Kata-kata yang dipakai dalam al-Kitab untuk menunjukkan orang miskin sudah membuktikan bahwa kemiskinan dipandang sebagai sesuatu yang negatif; orang tertekan, terbungkuk (ani), orang yang bergantung pada orang lain (dal), orang berkebutuhan sehingga harus meminta-minta (ebyon, ptochos). Dengan kata-kata itu orang miskin sudah digambarkan berada dalam keadaan yang ditolak dan diprotes.
Luasnya uraian dan dalamnya perhatian tentang kemiskinan dalam Kristen, tampak dari munculnya kata-kata ungkapan tentang kemiskinan dalam perjanjian lama dan perjanjian baru. Kata yang paling banyak muncul untuk orang miskin dalam perjanjian lama adalah “ani”, dipergunakan 7 kali, dalam kitab mazmur 29 kali. Kata ani ini menunjukkan gambaran tentang orang miskin yang mengandung pengertian orang yang membungkuk, hidup dalam keadaan rendah dan yang berada di bawah tekanan serta dalam hubungan yang tergantung. Sedangkan dalam Perjanjian Baru kata yang melukiskan si miskin adalah ptokos, yang berarti menyelam samapai tidak kelihatan (karena ketakutan). Maksudnya adalah orang yang harus tanpa sarana kehidupan sama sekali dan karenanya mengemis demi menyambung hidupnya. Ia adalah manusia yang marginal, yang berjalan di tepi jurang.

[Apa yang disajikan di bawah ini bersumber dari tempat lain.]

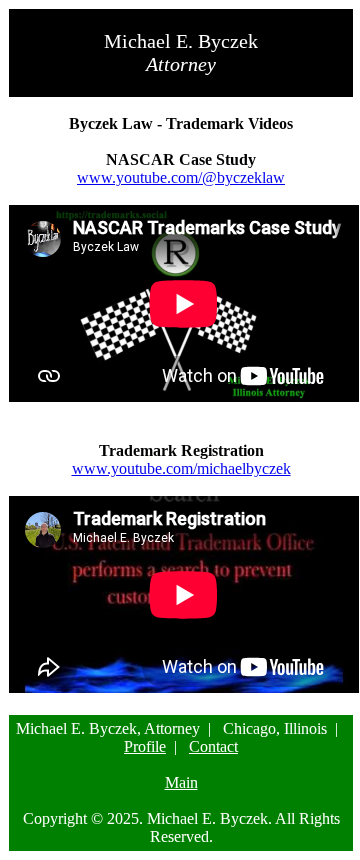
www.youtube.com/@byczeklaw (181, 177)
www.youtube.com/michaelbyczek (181, 468)
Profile (145, 746)
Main (181, 782)
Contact (213, 746)
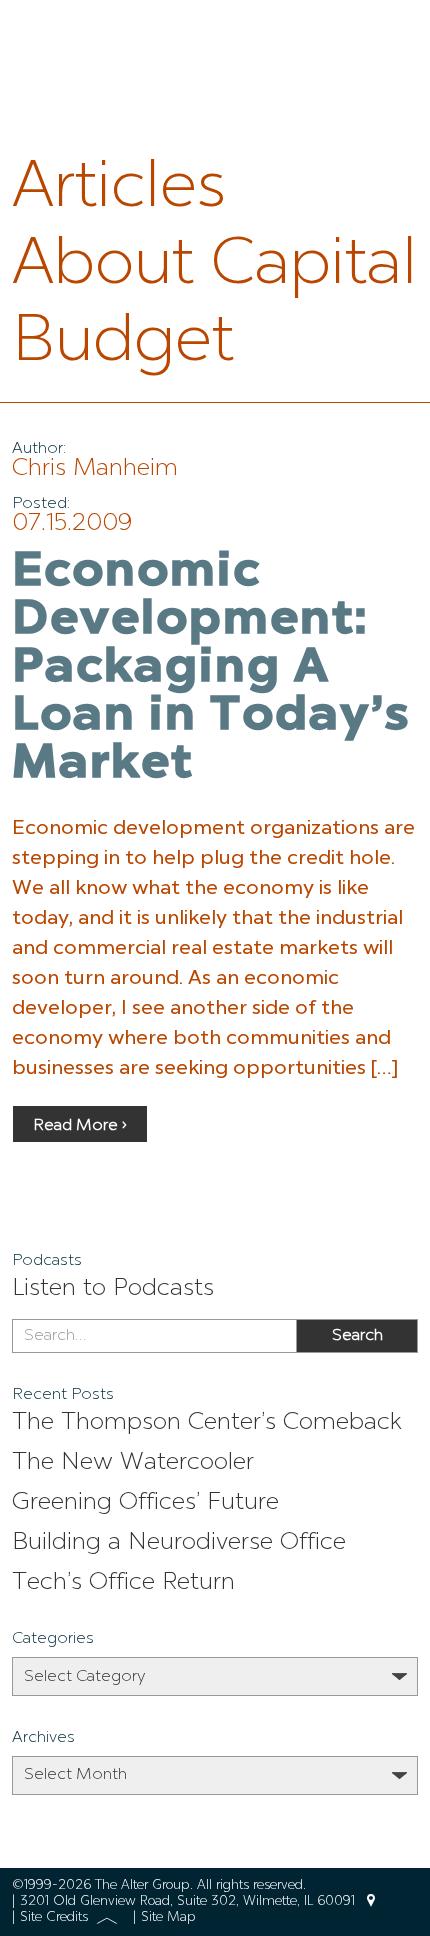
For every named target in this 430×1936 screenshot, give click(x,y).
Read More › (80, 1126)
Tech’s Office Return (123, 1583)
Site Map (168, 1917)
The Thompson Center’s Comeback (207, 1423)
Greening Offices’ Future (145, 1503)
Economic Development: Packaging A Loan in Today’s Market (211, 669)
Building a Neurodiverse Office (179, 1543)
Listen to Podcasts (113, 1289)
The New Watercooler (133, 1463)
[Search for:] (154, 1336)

Sebagai suatu agama yang inti ajarannya bersumber pada figur “Yesus Kritus” sebagai juru selamat dan penebus dosa umat manusia, maka untuk memahami pandangan Kristen tentang kemiskinan, diantaranya adalah lewat sosok penampilan Yesus dengan segala “pelayanan” dan sejarah hidupnya yang selalu bergulat dengan penderitaan umat-nya. Uraian mengenai kemiskinan dalam hampir semua literatur Kristen, tak pernah lepas dari figure yesus tersebut.

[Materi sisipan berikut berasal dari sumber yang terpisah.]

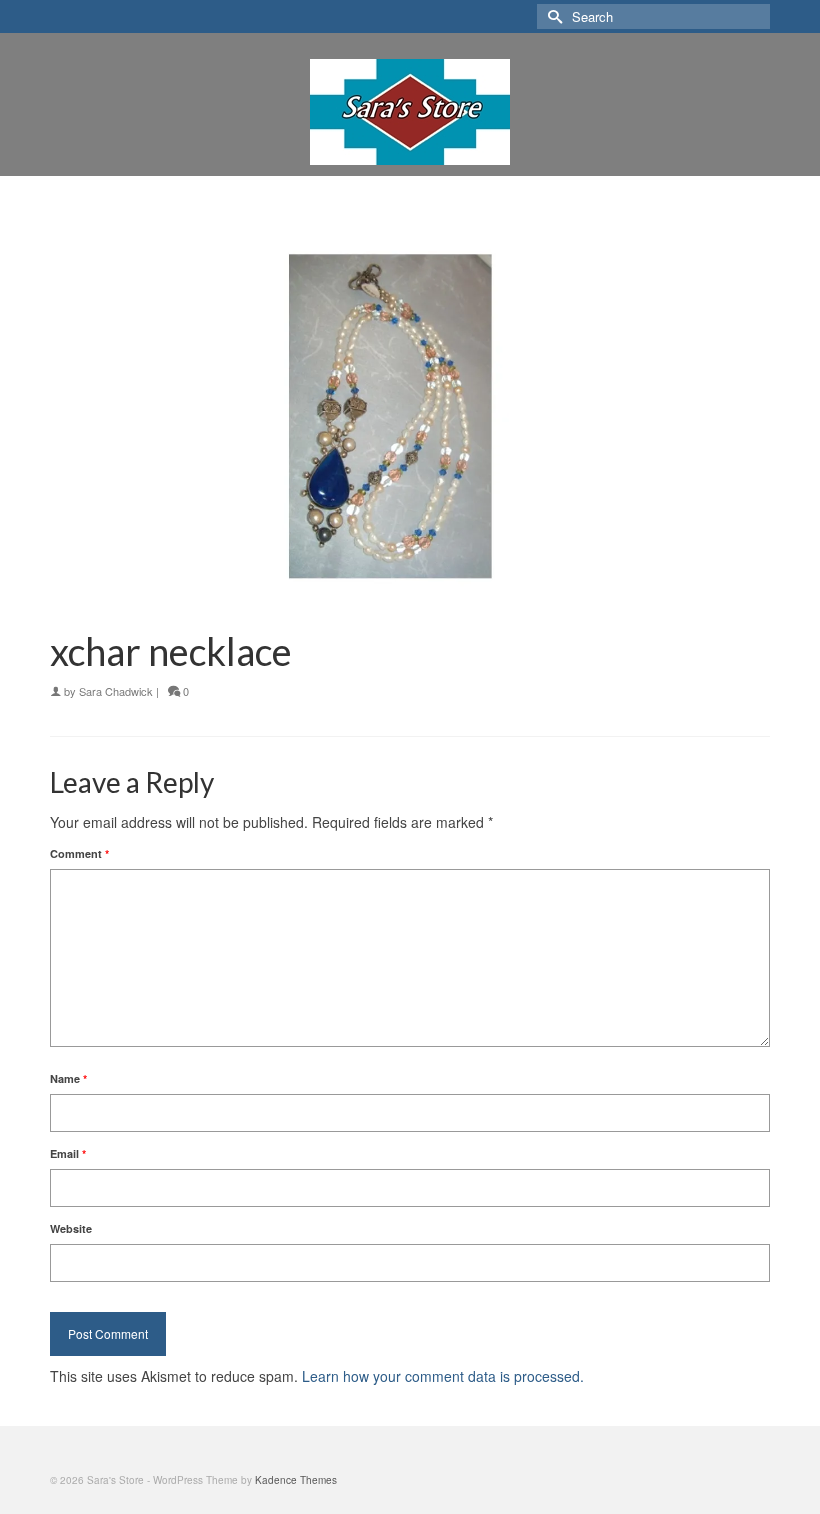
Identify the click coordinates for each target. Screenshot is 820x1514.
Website (71, 1228)
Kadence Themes (296, 1480)
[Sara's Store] (410, 112)
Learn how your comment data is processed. (443, 1376)
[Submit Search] (552, 16)
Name (68, 1078)
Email (68, 1153)
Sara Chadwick (116, 691)
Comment (79, 853)
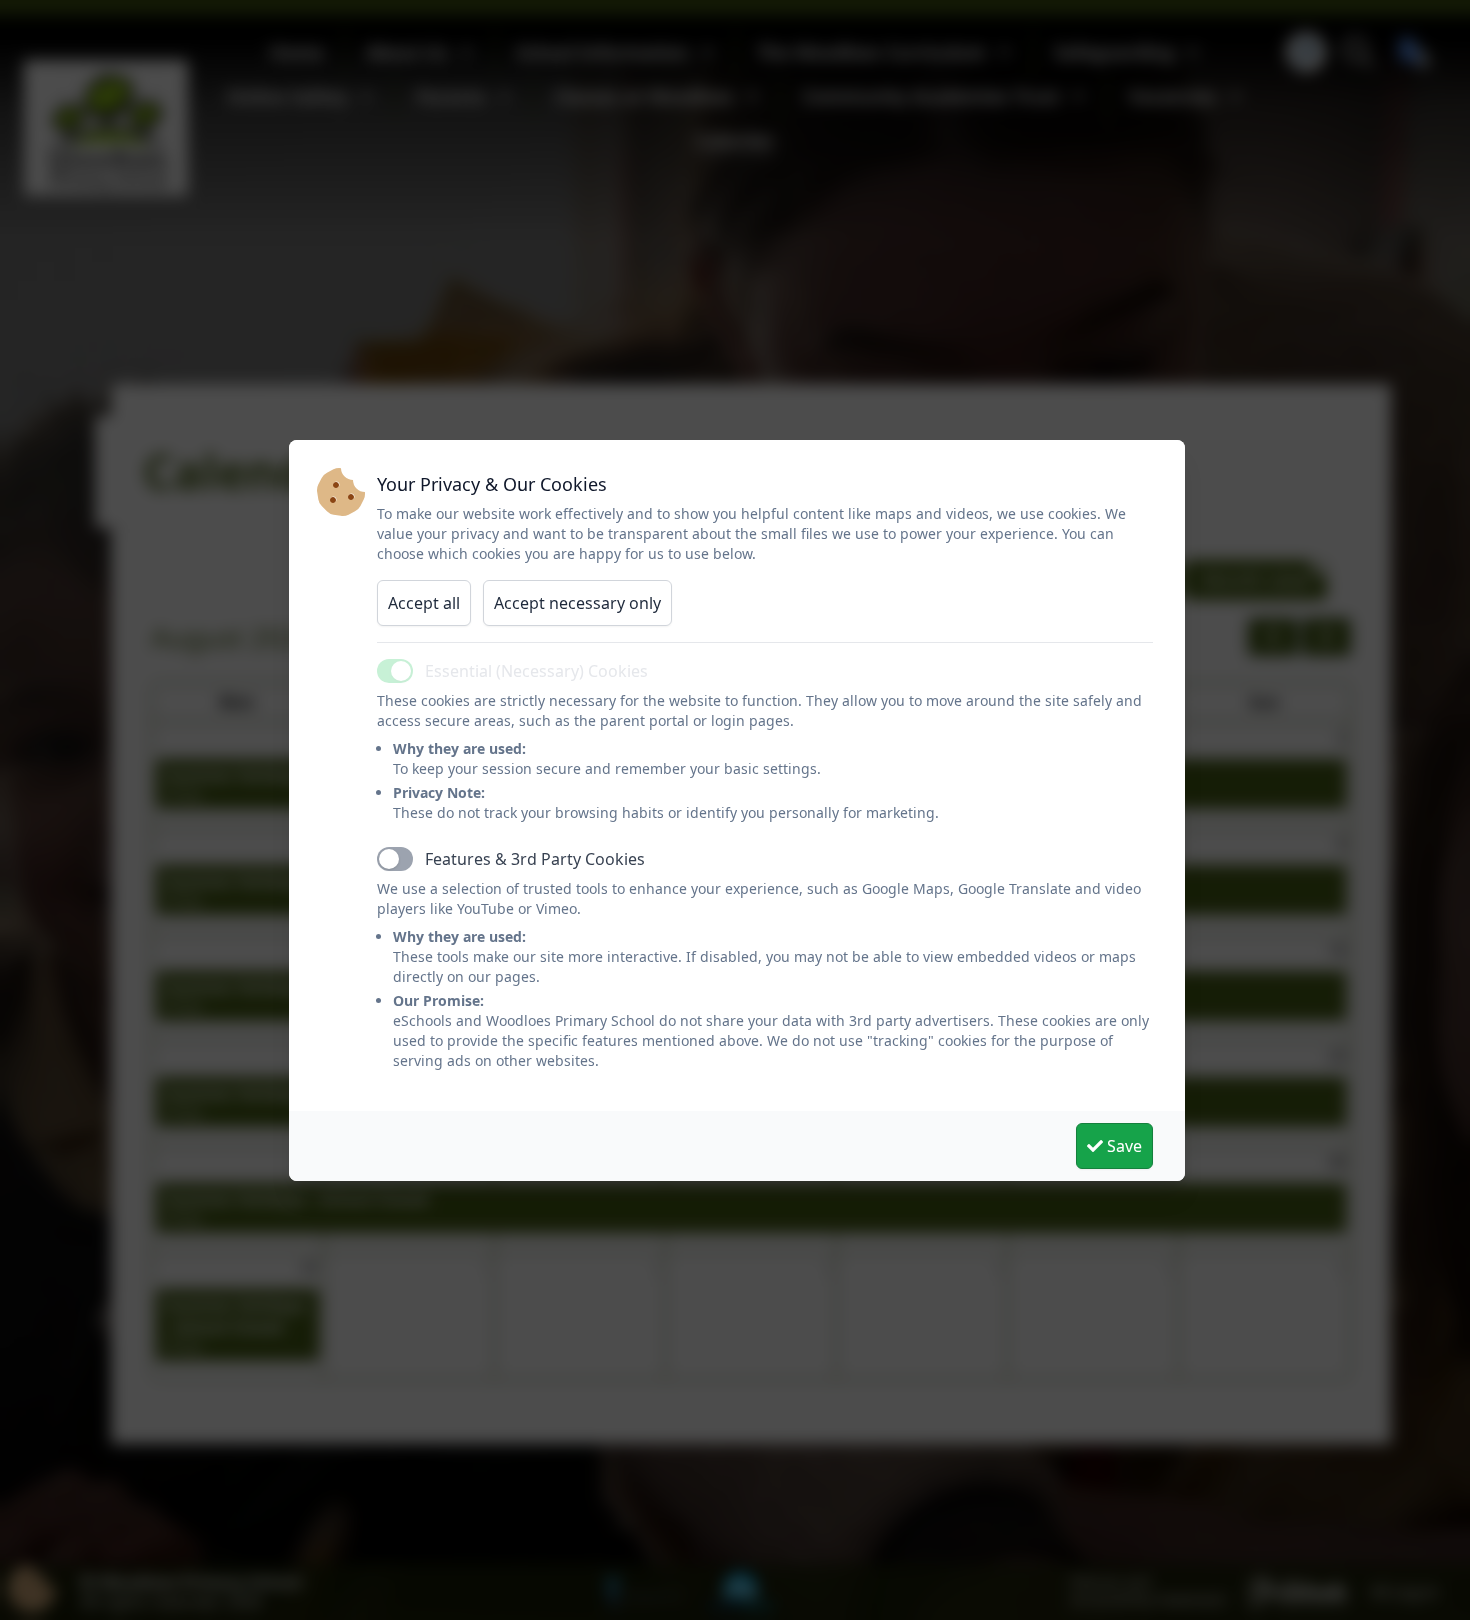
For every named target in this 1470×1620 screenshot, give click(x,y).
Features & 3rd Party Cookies (535, 859)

Ajaran Kristen yang diantara missi pokoknya untuk membebaskan umat manusia dari kemiskinan, memandang kemiskinan itu sendiri “bukanlah sebuah cita-cita”. Sejak permulaan, kemiskinan dipandang sebagai hukum Allah (Yes 3:16-24; Mazm 109: 10-12). Kalaupun al-kitab simpati pada kemiskinan, bukan cinta akan kemiskinan, melainkan cinta kepada orang-orang miskin.
|
Ilustrasi Kemiskinan |
Diantara kewajiban untuk mengasihani orang miskin tersebut dapat ditemukan dalam Amsal 19:17 “Siapa menaruh belas kasihan kepada orang yang lemah, memiutangi Tuhan, yang membalas perbuatannya itu”. Penekanan Matius pada sikap-memihak dan kasih Yesus kepada orang-orang miskin akan sama sekali disalahami jika kita meromantisasikan kemiskinan. Kemiskinan bukanlah berkat, demikian pula penyakit atau segala jenis kesengsaraan. Lalu bagaimana yesus dapat berkata: Berbahagialah orang-orang miskin dihadapan Allah?. Untuk memahami ucapan bahagia ini, maka perlu kembali pada PL dan melihat bagaimana bangsa Israel sebelum dan sesudah pembuangan Babilonia menilai kemiskinan dan kekayaan. Sebaliknya, itu terwujud dalam kekayaan materi, banyak anak, panen raya, kesehatan dan umur panjang, kedamaian politik dan kemenangan dalam perang (bdk U128:2-6). Kemiskinan dianggap sebagai suatu keadaan yang tidak layak terjadi, yang disebabkan oleh ketidaksetiaan pihak yang telah diberkati allah untuk mempertanggungjawabkan kekayaan mereka dihadapan-Nya. Oleh karena itu allahlah yang harus menjadi pembela bagi orang-orang miskin melalui nabi-nabi-Nya.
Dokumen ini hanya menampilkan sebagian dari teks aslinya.